Last week, a federal jury ordered Wal-Mart to pay Marlo Spaeth, an employee with Down syndrome, $125 million in punitive damages and $150,000 in compensatory damages for failing to accommodate her disability and terminating her employment. While it would be easy to write-off this verdict as a runaway jury trying to send a message to a company which is, by far, the largest private employer in the United States, there are still lessons to be learned here that apply to employers of all sizes. Whether you employ 150; 1,500 or 1.5 million people, failing to handle employee requests for accommodation (a plea for help, really) in a thoughtful, humane matter has the potential to blow up in your face in a spectacular fashion.
How exactly did Wal-Mart end up with such a massive verdict?
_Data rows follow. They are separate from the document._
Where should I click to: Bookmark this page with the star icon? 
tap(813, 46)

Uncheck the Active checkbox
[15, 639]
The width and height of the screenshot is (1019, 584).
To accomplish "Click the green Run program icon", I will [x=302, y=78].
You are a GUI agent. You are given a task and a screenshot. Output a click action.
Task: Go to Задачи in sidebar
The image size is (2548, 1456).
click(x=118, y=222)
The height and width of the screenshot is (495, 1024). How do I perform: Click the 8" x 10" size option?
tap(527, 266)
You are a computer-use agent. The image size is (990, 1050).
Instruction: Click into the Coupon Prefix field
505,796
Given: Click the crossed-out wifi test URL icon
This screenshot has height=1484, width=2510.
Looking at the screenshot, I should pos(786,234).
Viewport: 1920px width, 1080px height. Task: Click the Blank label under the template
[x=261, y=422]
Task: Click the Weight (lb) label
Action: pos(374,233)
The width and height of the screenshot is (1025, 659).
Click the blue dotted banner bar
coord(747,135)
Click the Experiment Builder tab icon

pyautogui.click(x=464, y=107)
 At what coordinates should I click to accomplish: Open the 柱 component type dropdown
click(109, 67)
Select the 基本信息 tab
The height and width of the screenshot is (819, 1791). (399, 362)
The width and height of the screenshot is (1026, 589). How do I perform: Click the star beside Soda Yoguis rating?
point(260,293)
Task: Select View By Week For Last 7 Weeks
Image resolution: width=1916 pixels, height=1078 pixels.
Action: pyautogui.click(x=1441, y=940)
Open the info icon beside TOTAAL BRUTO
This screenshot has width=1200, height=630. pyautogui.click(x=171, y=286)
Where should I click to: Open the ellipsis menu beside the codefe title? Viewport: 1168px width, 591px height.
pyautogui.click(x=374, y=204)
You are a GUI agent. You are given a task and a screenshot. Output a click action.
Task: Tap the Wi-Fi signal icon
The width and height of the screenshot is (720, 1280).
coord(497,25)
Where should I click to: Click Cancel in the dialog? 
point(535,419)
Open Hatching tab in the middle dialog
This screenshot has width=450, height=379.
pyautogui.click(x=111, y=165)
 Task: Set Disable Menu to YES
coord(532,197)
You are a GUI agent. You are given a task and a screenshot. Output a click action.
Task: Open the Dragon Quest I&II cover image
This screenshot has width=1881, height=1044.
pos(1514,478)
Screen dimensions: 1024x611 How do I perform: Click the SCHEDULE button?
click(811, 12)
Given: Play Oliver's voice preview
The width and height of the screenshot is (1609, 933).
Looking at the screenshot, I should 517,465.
If the allegations made by the EEOC are to be believed, the Wal-Mart made mistakes we see all too often when employers are responding to requests for reasonable accommodation under the Americans with Disabilities Act (the ADA). For starters, Wal-Mart apparently changed Ms. Spaeth’s hours of work after instituting a computer-based scheduling program in such a manner that her regular routine was disrupted and her ability to get to work was impacted. While such modifications may not pose a challenge to some employees, Ms. Spaeth’s condition made adopting to such changes more challenging—a fact Wal-Mart presumably could and should have recognized.
Wal-Mart appears to have compounded its mistake by refusing to consider a request for accommodation made by Ms. Spaeth’s sister (and guardian) because it was made after the Company terminated Ms. Spaeth’s employment. While Wal-Mart has argued that such requests must be made before an employee is terminated, the Court apparently disagreed. Indeed, there is ample federal court precedent holding that employers need not excuse misconduct or poor performance when the request for accommodation is made after discipline is handed out in response to bad acts or substandard work; but an employer that is terminating an employee because it claims it is unable to grant the employee’s request for accommodation should exhaust all available options—including transfer to a vacant position (in the Seventh Circuit, at least)—before terminating the employee. Here, Wal-Mart would have been well-advised to reconsider its decision to terminate Ms. Spaeth once her sister (and guardian) contacted the company to explain what her sister needed and why.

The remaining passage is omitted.